■ **PROBLEM REQUIREMENTS**:
Reproduce the text of each item below word for word, omitting the pictures.

======== SUPPLIED INFORMATION

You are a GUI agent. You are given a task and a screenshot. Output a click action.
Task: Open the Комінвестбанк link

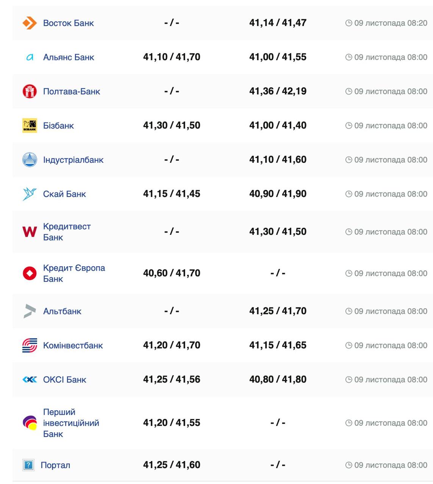[73, 345]
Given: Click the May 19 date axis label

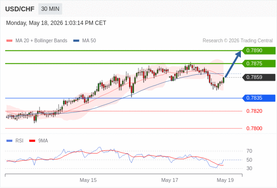Looking at the screenshot, I should click(x=225, y=180).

================

■ **RESULT OF THIS TASK**:
You are a GUI agent. You are given a task and a screenshot. Output a click action.
Task: Open the Комінвестбанк link

[73, 345]
Given: Click the May 19 date axis label

Looking at the screenshot, I should click(x=225, y=180).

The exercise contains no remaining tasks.